Element and word location data
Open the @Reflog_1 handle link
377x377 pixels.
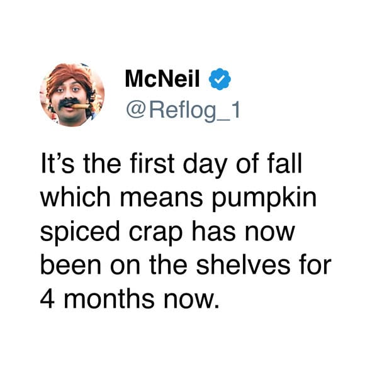pyautogui.click(x=183, y=110)
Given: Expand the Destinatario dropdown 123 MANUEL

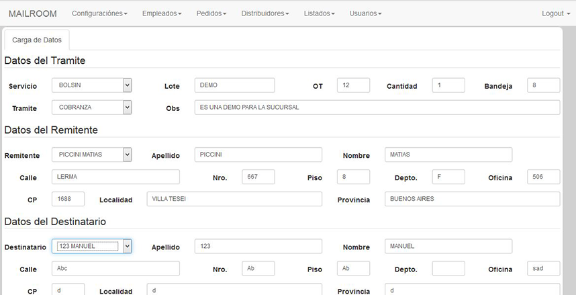Looking at the screenshot, I should (x=91, y=247).
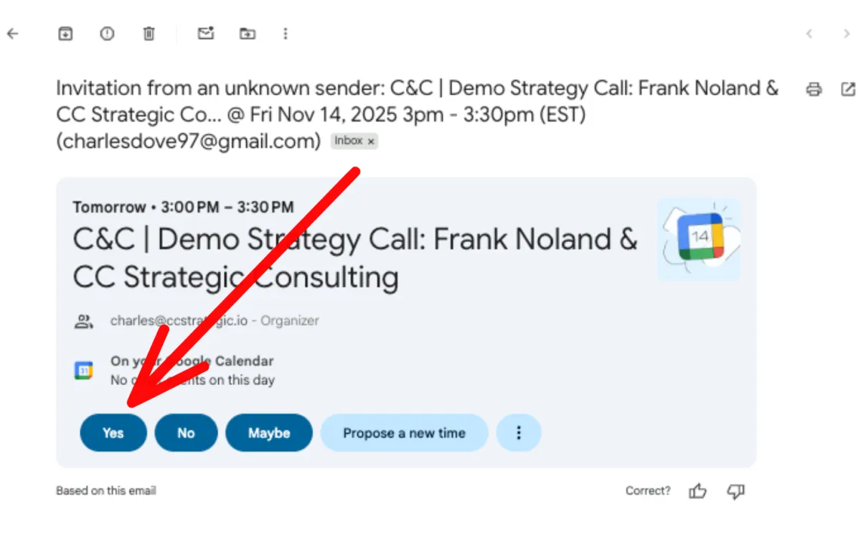Remove the Inbox label from this email
This screenshot has height=535, width=861.
pos(371,142)
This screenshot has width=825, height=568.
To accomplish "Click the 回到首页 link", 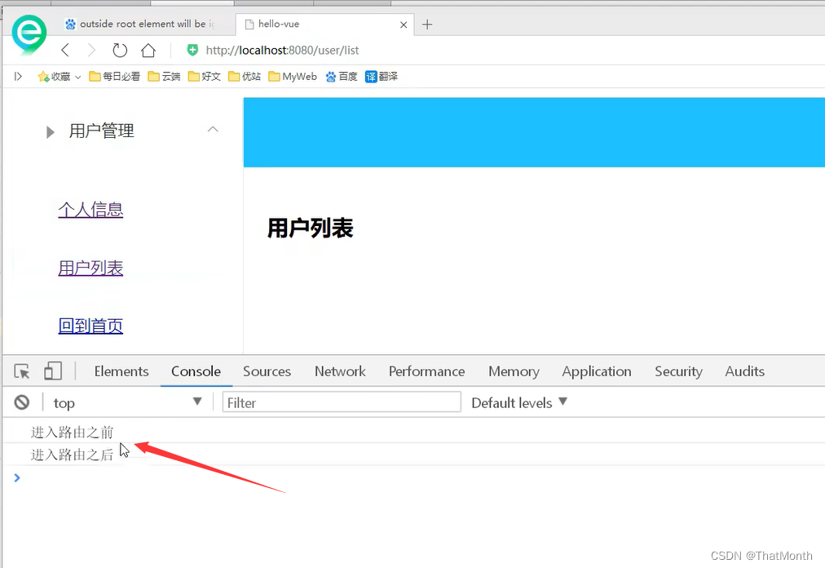I will pos(90,325).
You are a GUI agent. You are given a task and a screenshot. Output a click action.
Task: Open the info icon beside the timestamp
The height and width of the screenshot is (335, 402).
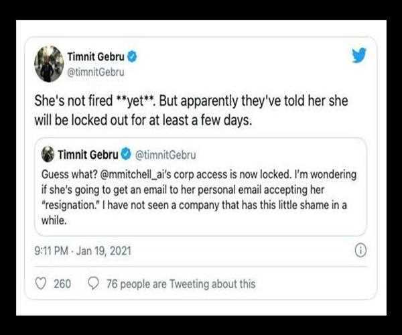(360, 251)
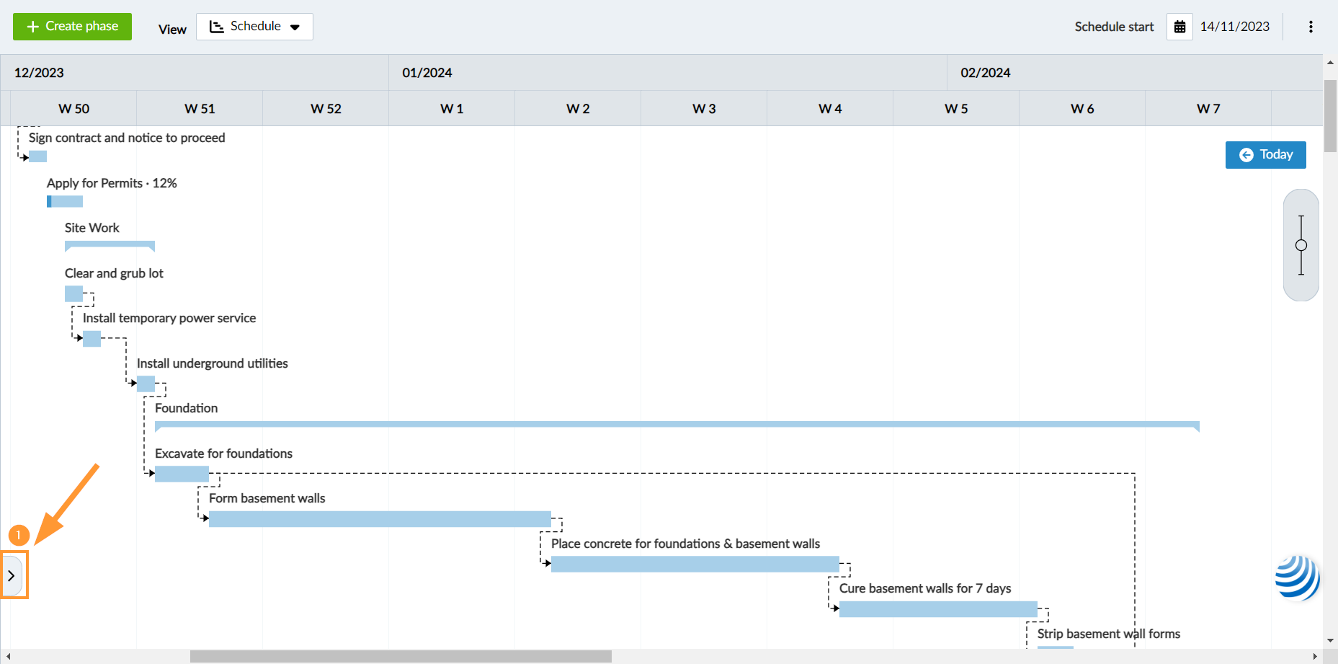The width and height of the screenshot is (1338, 664).
Task: Select the Foundation phase summary bar
Action: pyautogui.click(x=676, y=425)
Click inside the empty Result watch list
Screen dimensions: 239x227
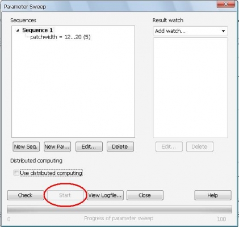190,87
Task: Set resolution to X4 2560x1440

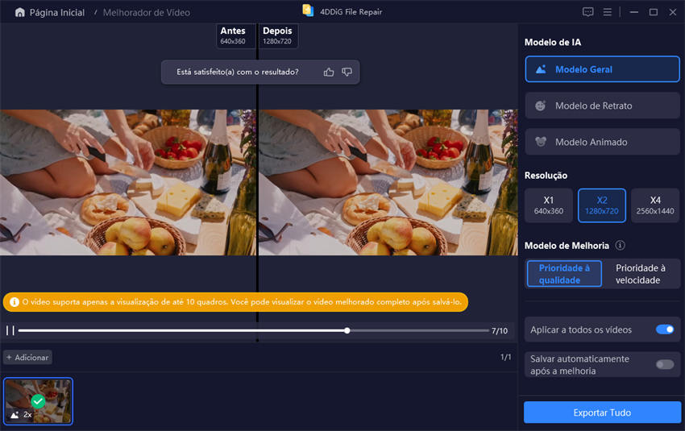Action: coord(655,205)
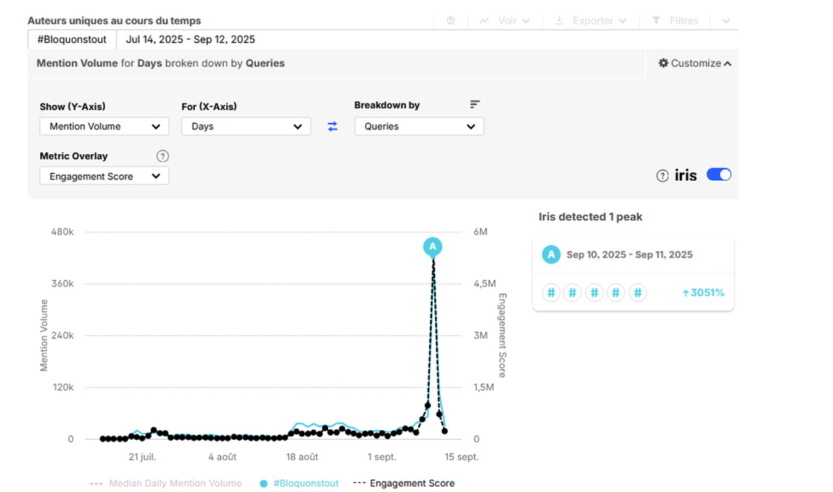Open the Engagement Score overlay dropdown
Screen dimensions: 833x492
coord(104,176)
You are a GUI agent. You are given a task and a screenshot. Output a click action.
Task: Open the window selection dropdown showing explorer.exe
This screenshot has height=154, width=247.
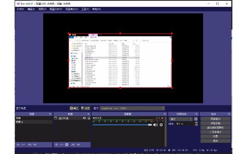[x=132, y=108]

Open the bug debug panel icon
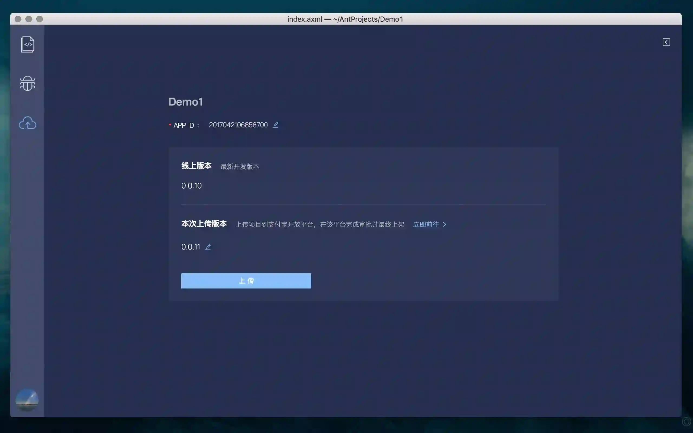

> _AIM OF THE EXERCISE_:
Can you put the entries, from the start through the line containing "pos(371,142)", into a JSON list of strings with one string per line, skipping blank lines and leaving the pictures out?

> _EXERCISE ANSWER_:
[
  "Open the @Reflog_1 handle link",
  "377x377 pixels.",
  "pyautogui.click(x=183, y=110)",
  "Given: Expand the Destinatario dropdown 123 MANUEL",
  "Looking at the screenshot, I should (x=91, y=247).",
  "Remove the Inbox label from this email",
  "This screenshot has height=535, width=861.",
  "pos(371,142)"
]